The weird thing is that I've since discovered (a friend pointed it out to me) that the arXiv preprint of this paper has no mention of fields in it at all. It looks as if the authors may have put in a reference to fields at the behest of a referee. The way they introduce classical fields in the published version looked heart-felt to me, "we've got to think about this in terms of classical continuous fields, ..." (that's not a quote), but with there being no "field" language in the arXiv version it seems that the whole paper is really about particles, business as usual. If I had seen that, I would not have felt the muse to write, and the certainty of a Comment on the lines I've just submitted being rejected would have been absolute, but there you go. The outcome, however, is that my Comment makes not much sense, at least not to me, if you read only the arXiv version. Sorry if you can't access the published version, but you could write to the authors requesting that they send you a copy.

There was a time when I used not to know how what I wrote would look to other people, particularly Physicists, almost at all. There came a time when I could see that Physicists would be OK with what I was writing and how I was saying it, but now it's more fuzzy again.

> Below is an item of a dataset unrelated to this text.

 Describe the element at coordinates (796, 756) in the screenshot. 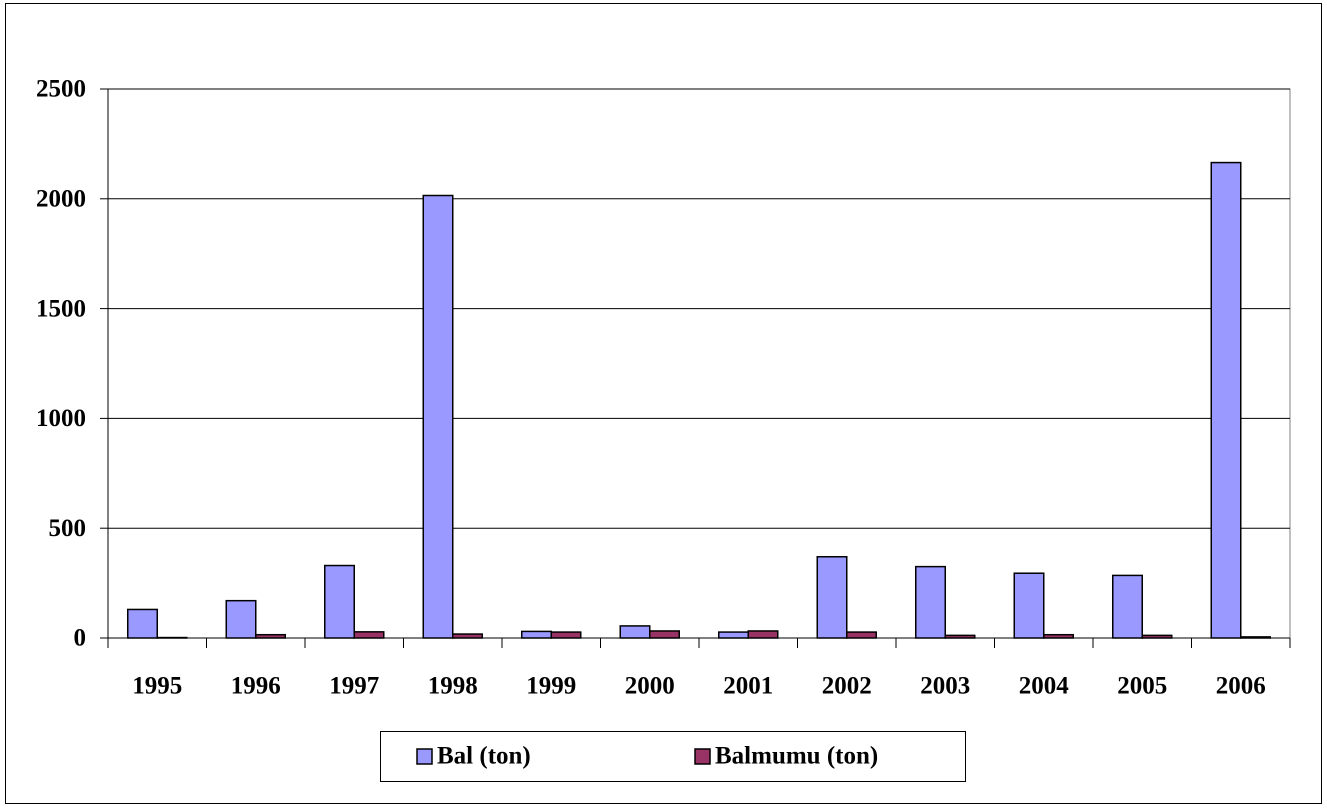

I'm writing stuff that is only a little twisted from the mainstream, little enough that Physicists sometimes think it's interesting and constructive enough, and I cite the literature just well enough, and there's enough mathematics, that it ought to be published, and referees say OK to it, but sometimes, I suppose, there's not enough that's interesting and constructive to justify it. I've come to identify enough with Physics that I often write it with a capital P, and I love the way the whole thing tries to fit together as if it's a random tiling, not quite a lattice of ideas, so I don't want to pull it down, but I do want to do improvements that go beyond adding a flower or two.

My strong expectation is that this Comment will be rejected by the editors directly, or, if not, by the referee(s), but I write as much to see more clearly as to be read.